Hastaneye geldiğimde Aidan çoktan kapıdan çıkmıştı. “Hey, hey—“ Hızla yanına ilerledim. “Beni bekleseydin ya.” Theron… abartma. Sadece boğuldu, sakatlanmadı. Kendi başına halledebilir. Offf. “Gelmezsin zannettim.” Güldüm. “Gelmez miyim mi sandın? Ama mantıklıymış, keşke gelmeseymişim.” Kaşlarımı çattım, yine öfkem vücudumu sardı. “Sürekli böyle mi davranacaksın?” İlerlemeye başladık. “Bilmem, sen olayın ciddiyetini kavrayana kadar belki evet.” Sessiz kalarak başını yere eğdi. “Üzgünüm, düşüncesiz davrandım işte.” Hafifçe kıkırdadım. “Keşke bende biraz düşüncesiz davranabilsem. Sana aynı şeyleri yaşatmamak için ne kadar çabaladığımdan haberin var mı Aidan? Senin için ne kadar çabaladığımdan… aman ya, boş ver.”
“Senden benim için çabalamanı istemedim.”
“Ne?” Durup ona baktım, o da durdu ve arkasını döndü. Haklıydı, o benden hiçbir şey istemedi. Ama yine de böyle demesi doğru mu? “Beni kurtarmanı ya da benim için çabalamanı istemedim. Senden sadece Armstrong’un açığını bulmanı istedim, bunlara anlam yüklemen benim suçum mu?” Kalbim sıkışırken gözlerim karardı, nefesim daraldı. “Ne— ne diyorsun sen?” Gergin bir şekilde güldüm.
“Sen— sen ciddi misin lan?” Kâbus falan olmalıydı ya da Aidan tekrardan aklını kaçırdı. Garip konuşuyordu. “Unut gitsin Theron.” Kaşlarımı çattım ve onun yakasını tek elimde tutarak çekiştirdim. “Seni gider o suda tekrar boğarım lan. Ne diye benim yanımdan ayrılmadın o zaman? Tüm intikamın bittiğinde neden siktir olup gitmedin yanımdan!” Sessiz kaldı. “Bak çocuk, eğer kırıcı konuşuyorsak konuşalım o zaman; sen kaybetmeye alışık olabilirsin ama ben değilim. Seni kaybetmeye niyetim hiç yok, aptal intihar dolu kafanıda patlatmadan kes sesini.”

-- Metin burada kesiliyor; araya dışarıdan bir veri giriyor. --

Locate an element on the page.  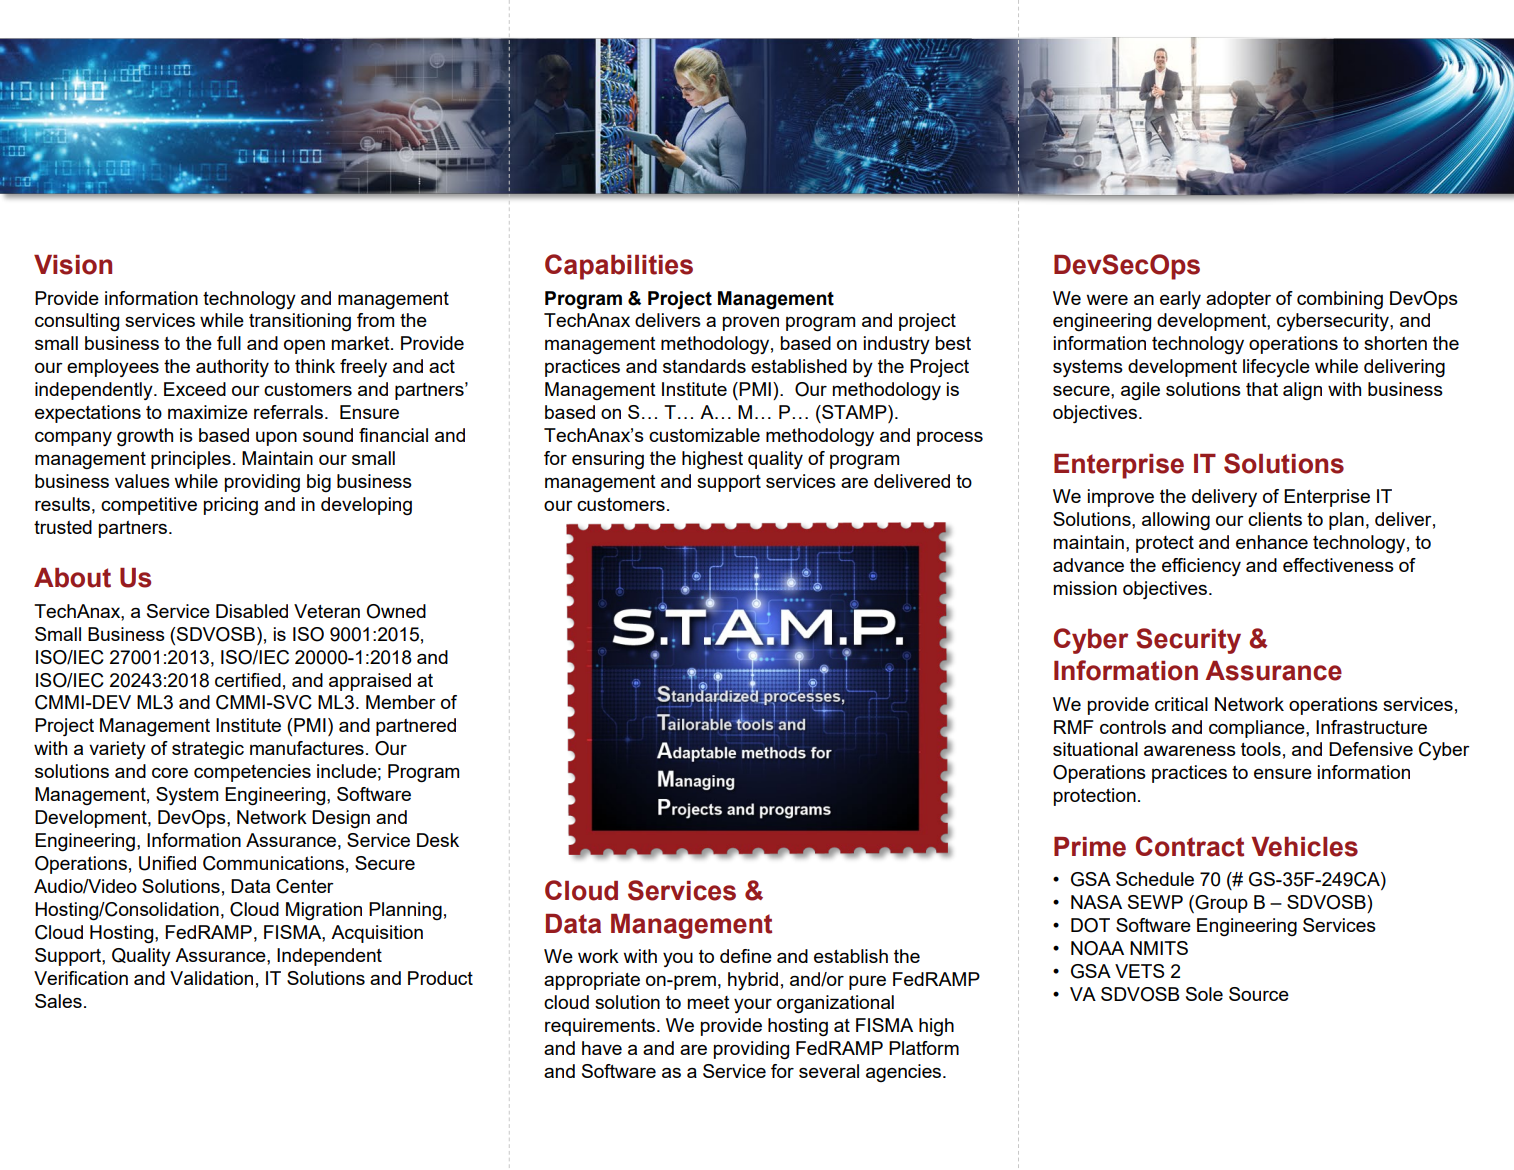
Source is located at coordinates (1259, 994).
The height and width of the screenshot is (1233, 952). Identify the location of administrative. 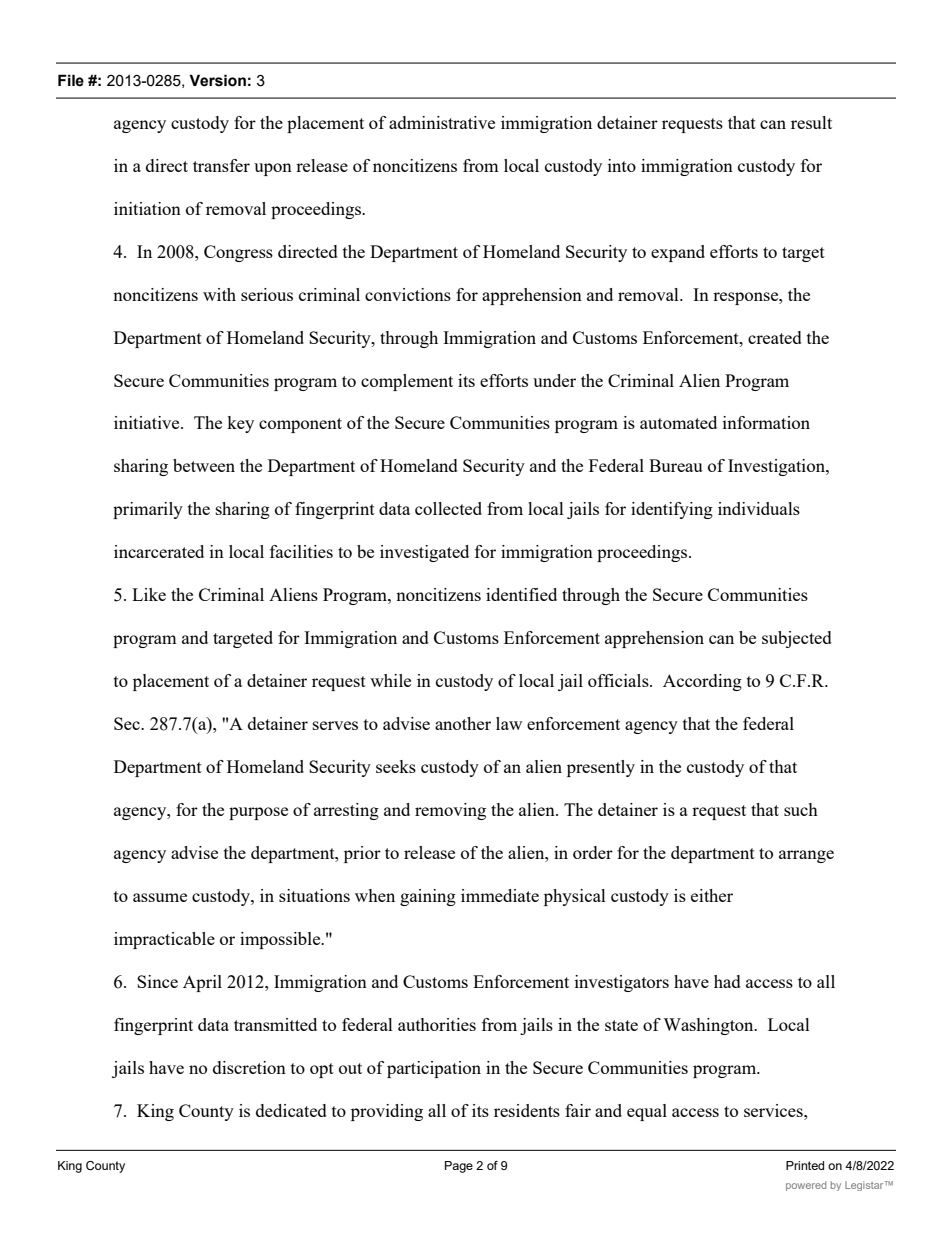
(442, 122).
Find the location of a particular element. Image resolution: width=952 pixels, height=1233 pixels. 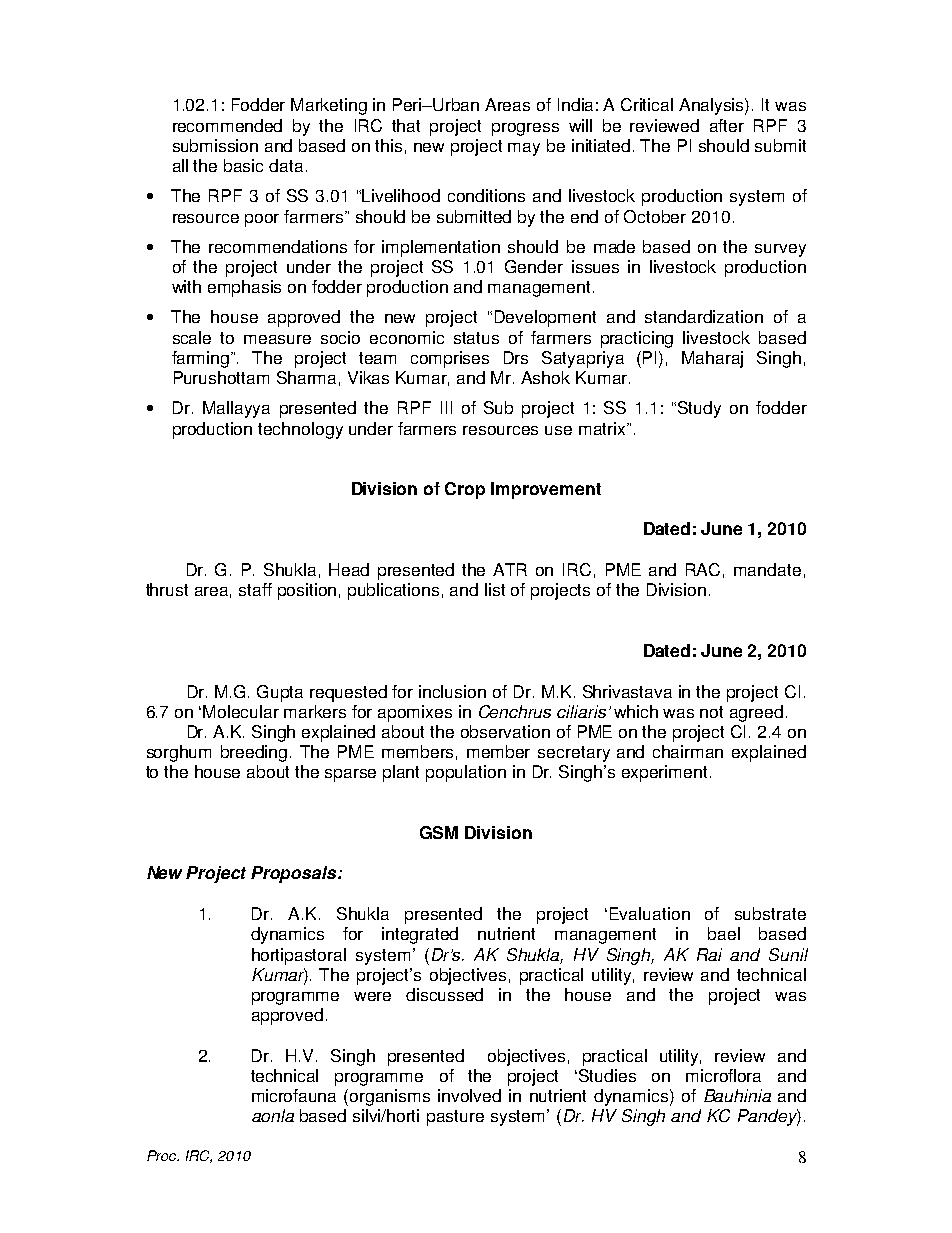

Göğüsüm hızla kalkıp indiğinde kendimi babam gibi hissetmeden edemedim. Kendimden iğrendim. Hızla Aidan’ın yakasını bıraktım ve başımı başka tarafa çevirdim. “Biliyor musun, senin derdin ailenin ölümü falan değil.” Göz göze geldik. “Senin tüm derdin Wayne, o çocuk. Wayne de Wayne, tüm hayatın toprağa karışmış. Gözünün önündekini görmüyorsun lan! Yalnız kalmak mı istiyorsun? Benden senin için çabalamamı istemedin mi? Sadece Armstrong için mi yanımda kaldın? Kullanmışsın sen beni resmen. Neyse ya, siktir git.”
Ona yaklaştım.
“Sik.tir.git.”
Omzunu ittirerek önüne geçtim ve ilerlemeye başladım. Sonra durdum, ceketimin ucunu tutmuştu. Ona döndüğümde başı eğikti. Elini ittirdim. “N’apıyorsun lan?” Hâlâ öfkeliyim. “Özür dilerim, özür dilerim! Gerçekten özür dilerim! Neden böyle konuştuğumu bilmiyorum! Bir daha böyle bir şey yapmam, yemin ediyorum.”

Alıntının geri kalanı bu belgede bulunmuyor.